_EXTRACTED ENTRIES_
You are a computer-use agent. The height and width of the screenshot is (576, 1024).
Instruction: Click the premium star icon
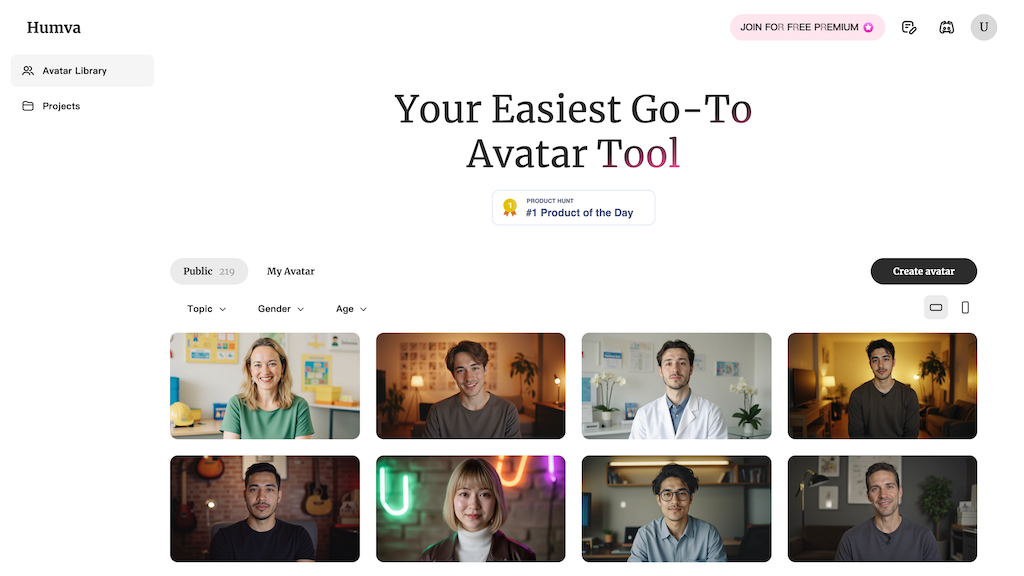869,27
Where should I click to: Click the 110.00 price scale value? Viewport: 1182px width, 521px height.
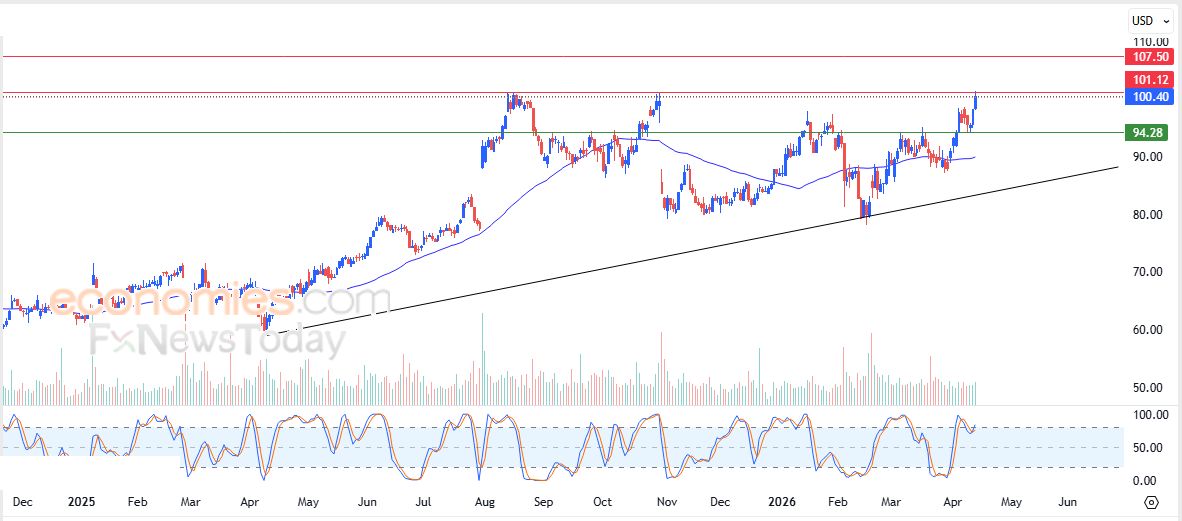pos(1146,41)
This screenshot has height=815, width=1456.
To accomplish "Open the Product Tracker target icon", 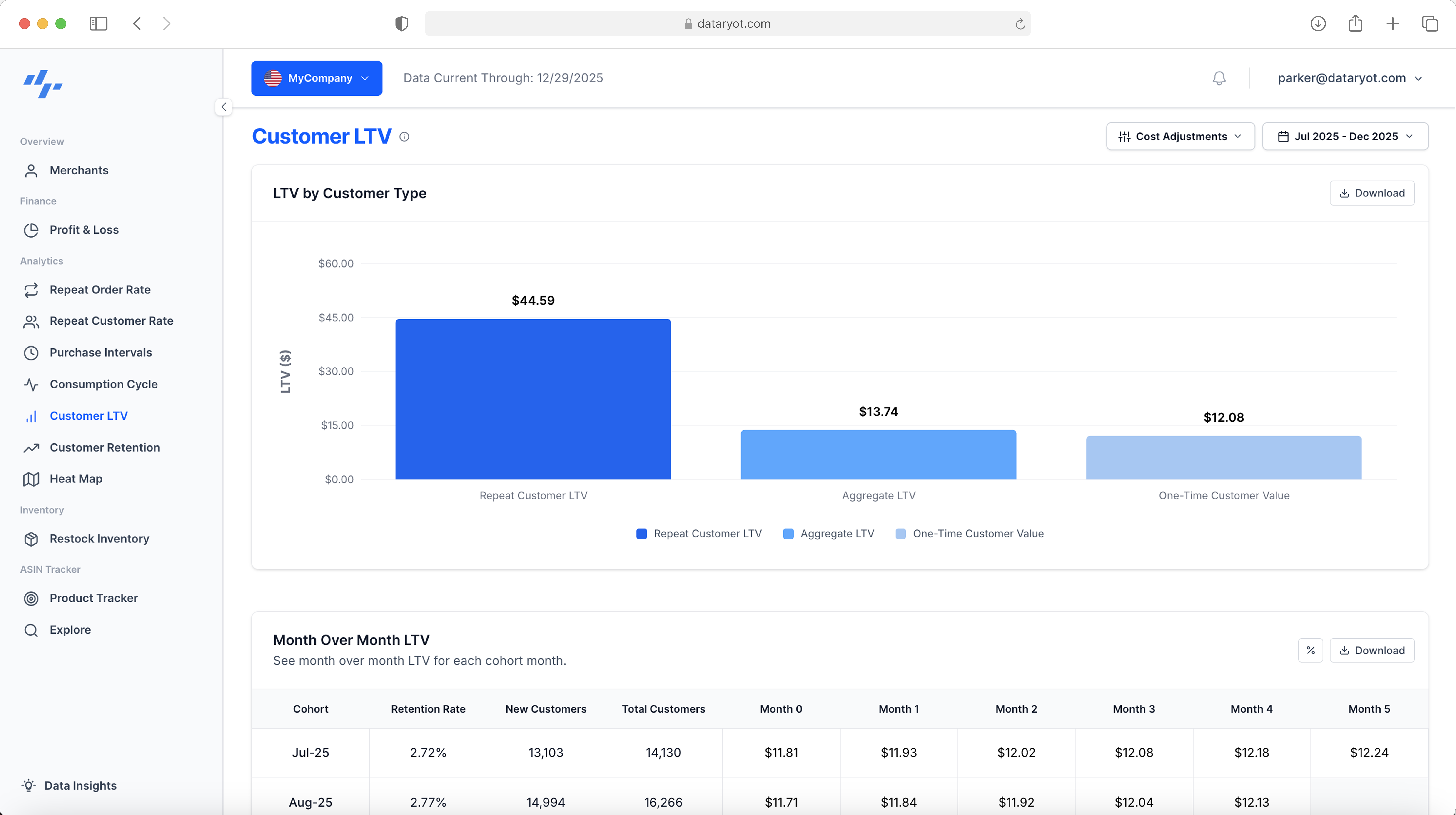I will pos(31,598).
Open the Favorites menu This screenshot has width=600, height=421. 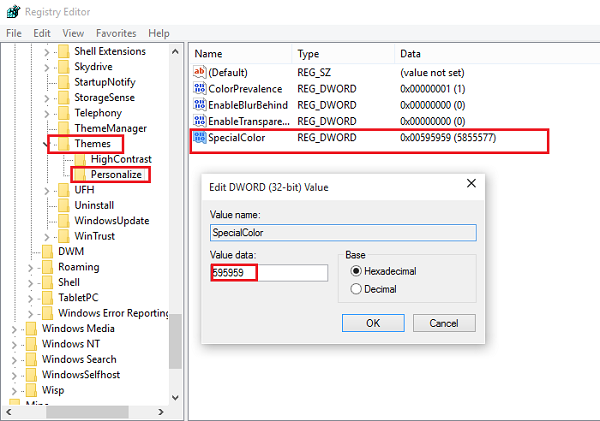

_WHAT YOU NEED TO DO_
Rewrite the rows as a numbered list, beginning with the first line and continuing through the line that contains "pos(1146,41)", both included. Skip blank lines and leave the pictures out.

_THE SOLUTION_
1. You are a computer-use agent. The height and width of the screenshot is (576, 1024).
2. Instruction: Click the premium star icon
3. 869,27
4. Where should I click to: Click the 110.00 price scale value? Viewport: 1182px width, 521px height.
5. pos(1146,41)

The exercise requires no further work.